Work request 1:
In the post on the ideal third party, what example does the author give of the market making really bad decisions?
Work request 2:
Decide whether each statement agrees with the post on the ideal third party. Answer yes or no for each, and quote the words from the post that decide it.
(a) The author likes the side that wants to spend money on everything slightly more than the other side.
(b) The ideal third party would budget for planes that the joint chiefs don't want.
(c) The author says humility, not arrogance, is what serves America in the global village.
Work request 3:
List the opening sentence of every bulleted point in the post on the ideal third party.

Selected text:
>>>

What does the ideal third party look like in American politics?

posted by Jeff | Friday, January 8, 2016, 7:25 PM | comments: 0

I'm sure it will continue for a very long time, but I hate both sides of American politics. One side is hell bent on not doing anything while vilifying everyone and everything, spreading fear, while the other side wants to spend money on everything you can think of in the name of a big group hug. I like the latter group only slightly more because at least they don't hate everyone. They still suck. I can't understand how people will rally behind any of them.

But it's clear to me that there are people who think along the lines of a true third party. I would say, "thinks more like me," but that isn't necessarily always the case. What do those people look like? How would I describe them? Can it be done in a bulleted list?

  • They believe in personal responsibility, but understand the impact of socioeconomic factors. In other words, they aren't into the naive perspective that everyone has an equal shot, because they don't. A kid growing up in a poor, racially segregated neighborhood, with crappy schools, high crime and poor representation does not have the hope and perspective of an affluent white kid in the suburbs. Stubborn ideology doesn't change that.
  • They are fiscally responsible, and willing to slaughter sacred cows. That means they don't want to subsidize huge new programs (social or otherwise), but also dig into the expensive things we already buy on credit, like a military that is bigger than it needs to be. They don't budget for planes that the joint chiefs don't want. They close the loopholes that protect the wealthy. Responsibility isn't just about the spending, it's about the taxation.
  • They reject war mongering, but value the military and its veterans. So many Americans seem to think these are incompatible ideas. The VA has to be better than it is, and we need to take care of the soldiers and their families that have seen the worst of humanity up close. At the same time, they can't be so cavalier with the lives of future Americans, and the civilians worldwide. The only reasonable judgment is restraint.
  • They understand that foreign policy is not best achieved by chest thumping. Arrogance makes America feel good, but humility is what serves it as a part of the global village.
  • They give more than lip service to civil liberties. You can't wave the flag and rally against gay marriage (I'm surprised some of these idiots have finally let that go), force your religious ideology on women's health, or try to enact voting deterrents. You can't want everyone to gun up while opposing these other liberties. It's the worst hypocrisy.
  • They believe in free market capitalism, but also understand that there is a time and place to regulate it. The market can sometimes make really bad decisions: see the last recession and the ridiculous housing lending. On the other hand, messing with the minimum wage is something that has to be carefully considered, because the consequences are serious. This is another area that you can't naively apply an absolute ideology.

<<<

Dataset entries:
>>>

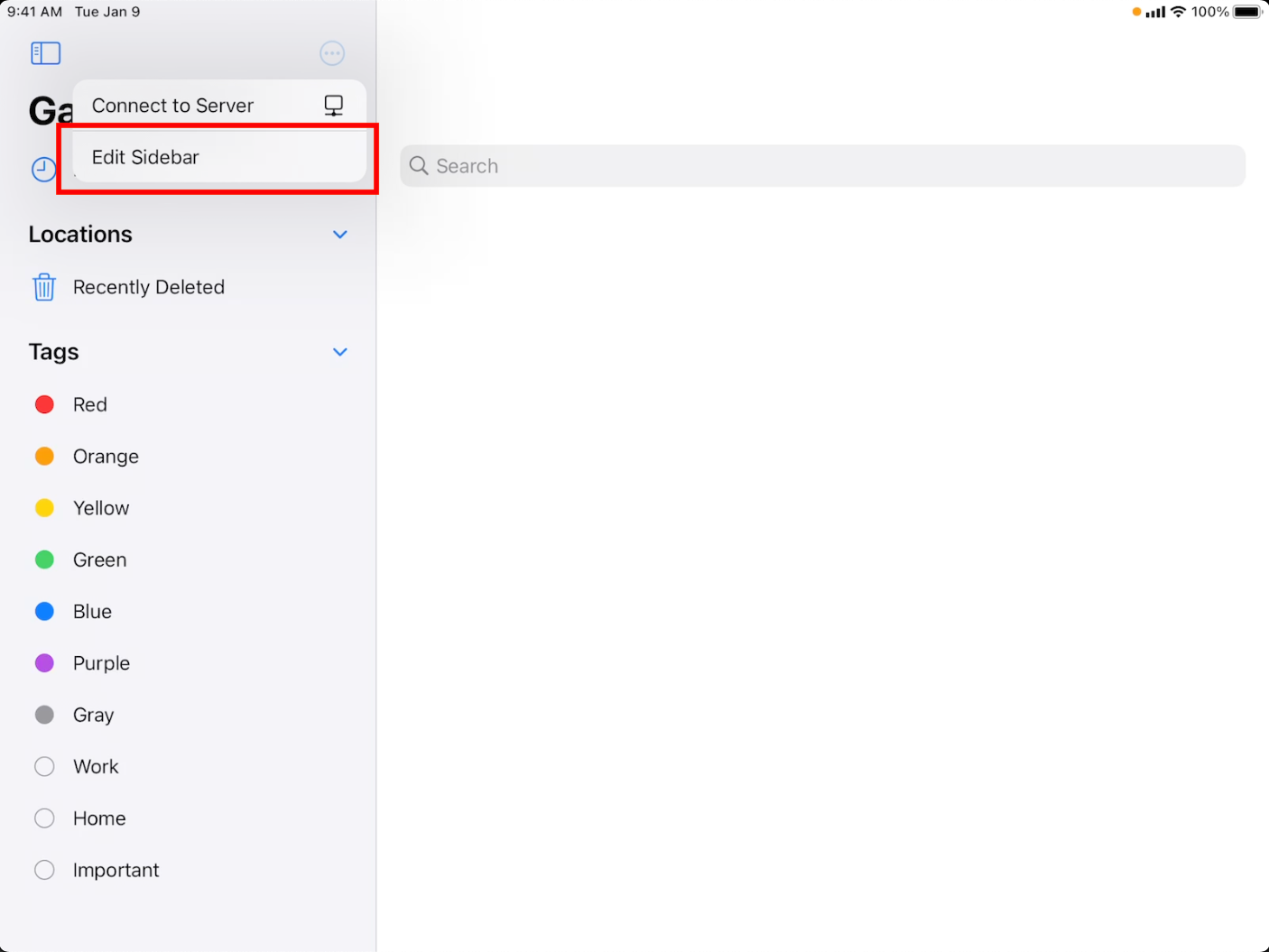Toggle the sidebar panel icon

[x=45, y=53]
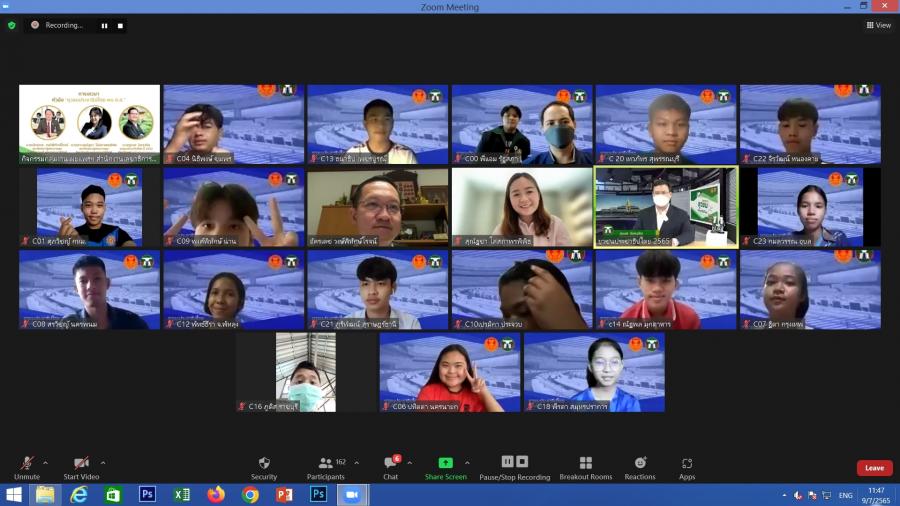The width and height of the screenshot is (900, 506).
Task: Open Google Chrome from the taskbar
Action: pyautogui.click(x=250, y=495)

<<<

Answer 1:
The last recession and the ridiculous housing lending.

Answer 2:
(a) Yes: "I like the latter group only slightly more because at least they don't hate everyone."
(b) No: "They don't budget for planes that the joint chiefs don't want."
(c) Yes: "Arrogance makes America feel good, but humility is what serves it as a part of the global village."

Answer 3:
1. They believe in personal responsibility, but understand the impact of socioeconomic factors.
2. They are fiscally responsible, and willing to slaughter sacred cows.
3. They reject war mongering, but value the military and its veterans.
4. They understand that foreign policy is not best achieved by chest thumping.
5. They give more than lip service to civil liberties.
6. They believe in free market capitalism, but also understand that there is a time and place to regulate it.